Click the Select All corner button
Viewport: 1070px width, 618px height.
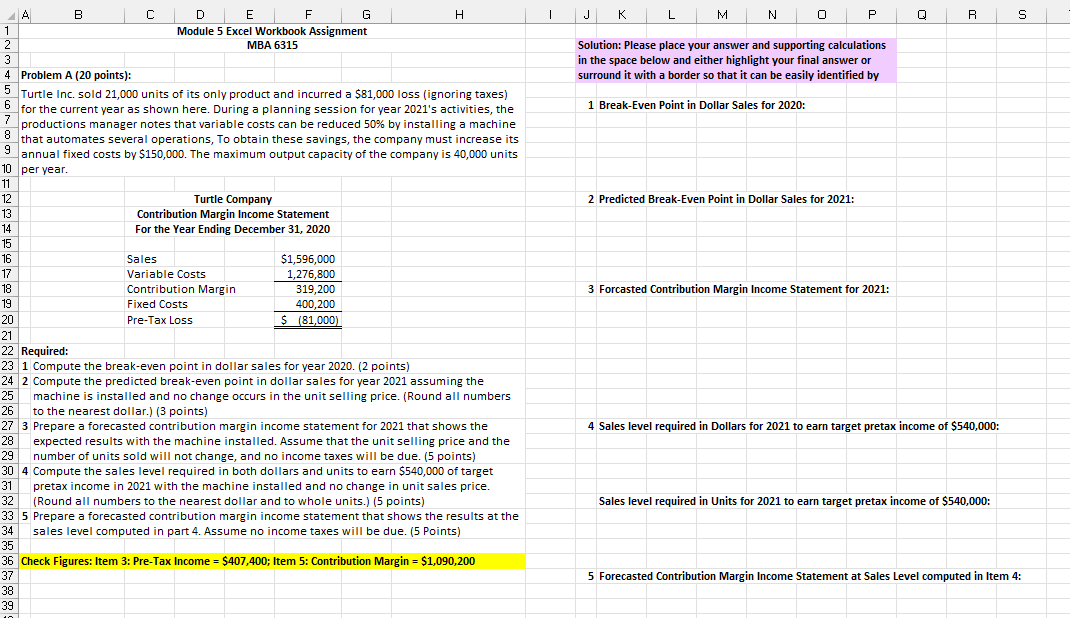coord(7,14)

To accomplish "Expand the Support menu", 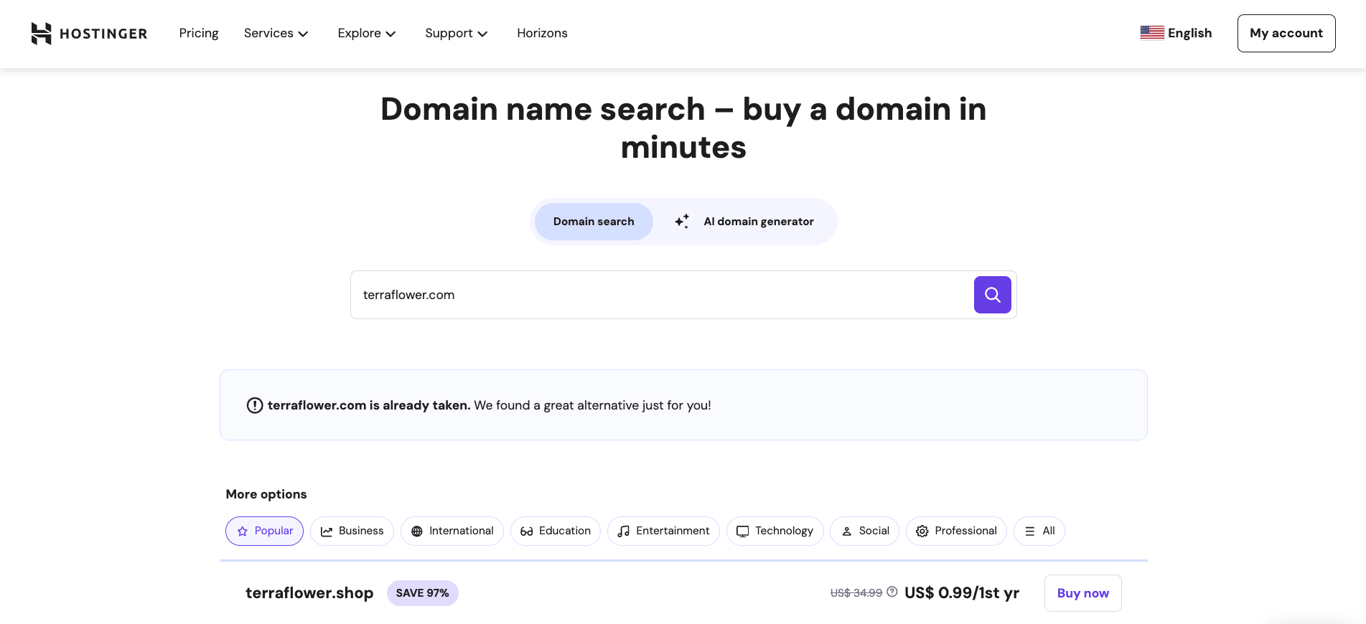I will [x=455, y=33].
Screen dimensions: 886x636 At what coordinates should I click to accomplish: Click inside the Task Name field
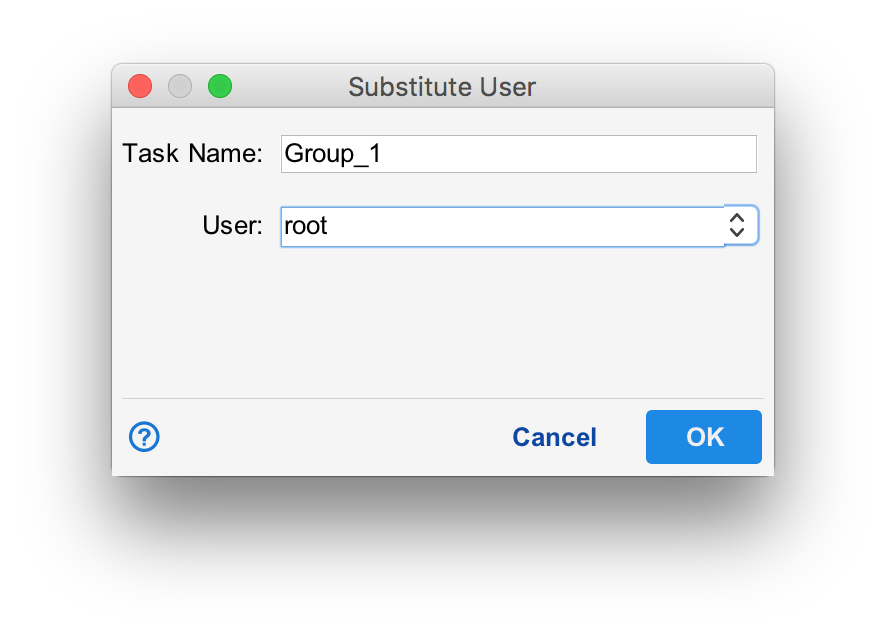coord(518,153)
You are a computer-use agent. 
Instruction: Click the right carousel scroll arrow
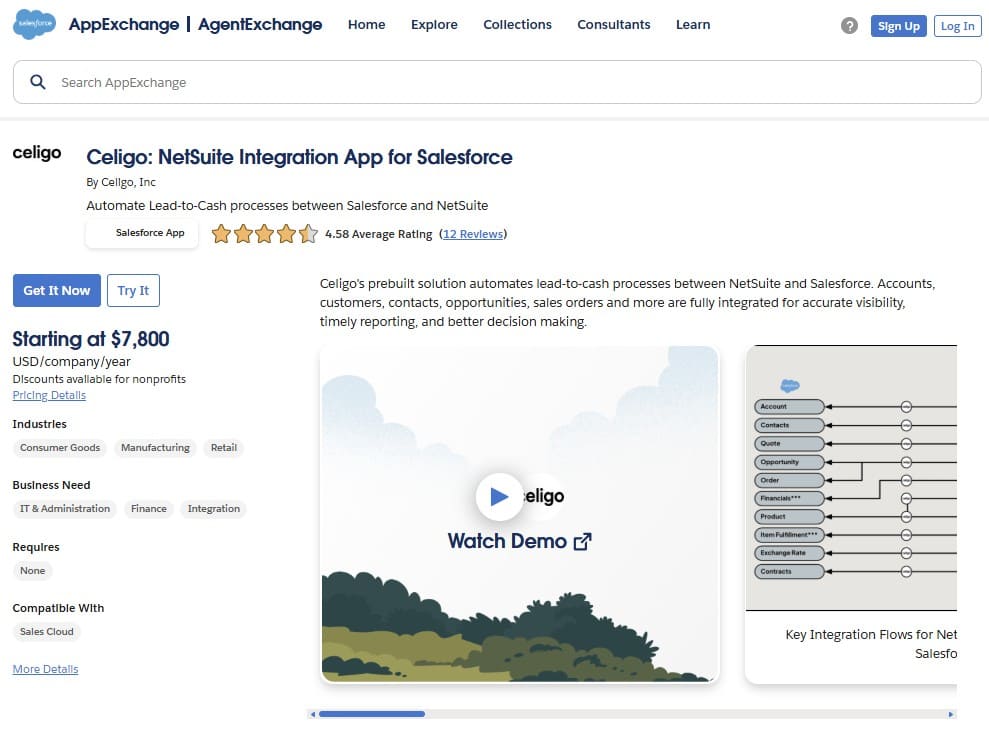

WHAT TO PRODUCE
Only the lines from the one with "You are a computer-use agent." to the last line of the listing, inclusive, are to be set down, exactly as they stand and without pictures.

RESULT BELOW
You are a computer-use agent. 
Instruction: Click the right carousel scroll arrow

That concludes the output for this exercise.